RECORDS FOR THE TASK:
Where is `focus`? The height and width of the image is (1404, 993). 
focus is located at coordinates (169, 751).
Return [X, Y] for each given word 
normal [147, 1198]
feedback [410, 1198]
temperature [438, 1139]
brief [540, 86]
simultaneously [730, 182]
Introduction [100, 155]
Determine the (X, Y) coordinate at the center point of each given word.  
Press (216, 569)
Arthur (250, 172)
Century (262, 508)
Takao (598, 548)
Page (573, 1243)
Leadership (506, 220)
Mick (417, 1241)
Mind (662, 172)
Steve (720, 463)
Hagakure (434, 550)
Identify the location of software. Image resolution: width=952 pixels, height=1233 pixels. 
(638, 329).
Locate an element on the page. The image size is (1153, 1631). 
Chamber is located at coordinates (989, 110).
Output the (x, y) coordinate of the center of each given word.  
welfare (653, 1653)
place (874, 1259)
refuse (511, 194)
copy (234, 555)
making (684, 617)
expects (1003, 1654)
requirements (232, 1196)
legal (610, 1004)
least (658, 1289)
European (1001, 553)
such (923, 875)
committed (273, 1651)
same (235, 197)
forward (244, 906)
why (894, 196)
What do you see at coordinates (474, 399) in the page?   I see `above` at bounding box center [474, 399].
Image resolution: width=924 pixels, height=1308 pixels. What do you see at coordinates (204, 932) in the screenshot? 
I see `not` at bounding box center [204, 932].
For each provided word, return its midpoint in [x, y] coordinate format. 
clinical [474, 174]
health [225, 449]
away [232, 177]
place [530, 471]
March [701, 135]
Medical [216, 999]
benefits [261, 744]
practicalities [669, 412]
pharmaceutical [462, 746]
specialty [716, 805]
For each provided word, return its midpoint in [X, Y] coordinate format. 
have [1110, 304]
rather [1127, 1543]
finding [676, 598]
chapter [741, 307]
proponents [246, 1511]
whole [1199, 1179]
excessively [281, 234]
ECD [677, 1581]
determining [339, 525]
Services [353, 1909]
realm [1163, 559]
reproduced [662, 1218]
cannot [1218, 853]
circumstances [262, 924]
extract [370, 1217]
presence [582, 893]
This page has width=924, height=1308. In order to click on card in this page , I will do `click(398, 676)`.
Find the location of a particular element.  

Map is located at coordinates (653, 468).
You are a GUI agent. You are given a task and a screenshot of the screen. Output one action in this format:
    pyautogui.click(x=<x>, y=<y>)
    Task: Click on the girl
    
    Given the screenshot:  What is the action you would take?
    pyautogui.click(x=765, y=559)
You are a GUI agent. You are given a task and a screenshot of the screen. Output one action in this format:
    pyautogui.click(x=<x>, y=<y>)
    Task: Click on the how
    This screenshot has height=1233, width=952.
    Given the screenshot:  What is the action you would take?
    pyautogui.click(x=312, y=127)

AIM: Reproduce the material above line for line, changing nothing.

RESPONSE TO THE TASK:
Where is `focus`? The height and width of the image is (1404, 993). 
focus is located at coordinates (169, 751).
Return [X, Y] for each given word 
normal [147, 1198]
feedback [410, 1198]
temperature [438, 1139]
brief [540, 86]
simultaneously [730, 182]
Introduction [100, 155]
Determine the (X, Y) coordinate at the center point of each given word.  
Press (216, 569)
Arthur (250, 172)
Century (262, 508)
Takao (598, 548)
Page (573, 1243)
Leadership (506, 220)
Mick (417, 1241)
Mind (662, 172)
Steve (720, 463)
Hagakure (434, 550)
Identify the location of software. Image resolution: width=952 pixels, height=1233 pixels. 
(638, 329).
Locate an element on the page. The image size is (1153, 1631). 
Chamber is located at coordinates (989, 110).
Output the (x, y) coordinate of the center of each given word.  
welfare (653, 1653)
place (874, 1259)
refuse (511, 194)
copy (234, 555)
making (684, 617)
expects (1003, 1654)
requirements (232, 1196)
legal (610, 1004)
least (658, 1289)
European (1001, 553)
such (923, 875)
committed (273, 1651)
same (235, 197)
forward (244, 906)
why (894, 196)
What do you see at coordinates (474, 399) in the page?   I see `above` at bounding box center [474, 399].
Image resolution: width=924 pixels, height=1308 pixels. What do you see at coordinates (204, 932) in the screenshot? 
I see `not` at bounding box center [204, 932].
For each provided word, return its midpoint in [x, y] coordinate format. 
clinical [474, 174]
health [225, 449]
away [232, 177]
place [530, 471]
March [701, 135]
Medical [216, 999]
benefits [261, 744]
practicalities [669, 412]
pharmaceutical [462, 746]
specialty [716, 805]
For each provided word, return its midpoint in [X, Y] coordinate format. 
have [1110, 304]
rather [1127, 1543]
finding [676, 598]
chapter [741, 307]
proponents [246, 1511]
whole [1199, 1179]
excessively [281, 234]
ECD [677, 1581]
determining [339, 525]
Services [353, 1909]
realm [1163, 559]
reproduced [662, 1218]
cannot [1218, 853]
circumstances [262, 924]
extract [370, 1217]
presence [582, 893]
This page has width=924, height=1308. In order to click on card in this page , I will do `click(398, 676)`.
Find the location of a particular element.  

Map is located at coordinates (653, 468).
You are a GUI agent. You are given a task and a screenshot of the screen. Output one action in this format:
    pyautogui.click(x=<x>, y=<y>)
    Task: Click on the girl
    
    Given the screenshot:  What is the action you would take?
    pyautogui.click(x=765, y=559)
You are a GUI agent. You are given a task and a screenshot of the screen. Output one action in this format:
    pyautogui.click(x=<x>, y=<y>)
    Task: Click on the how
    This screenshot has height=1233, width=952.
    Given the screenshot:  What is the action you would take?
    pyautogui.click(x=312, y=127)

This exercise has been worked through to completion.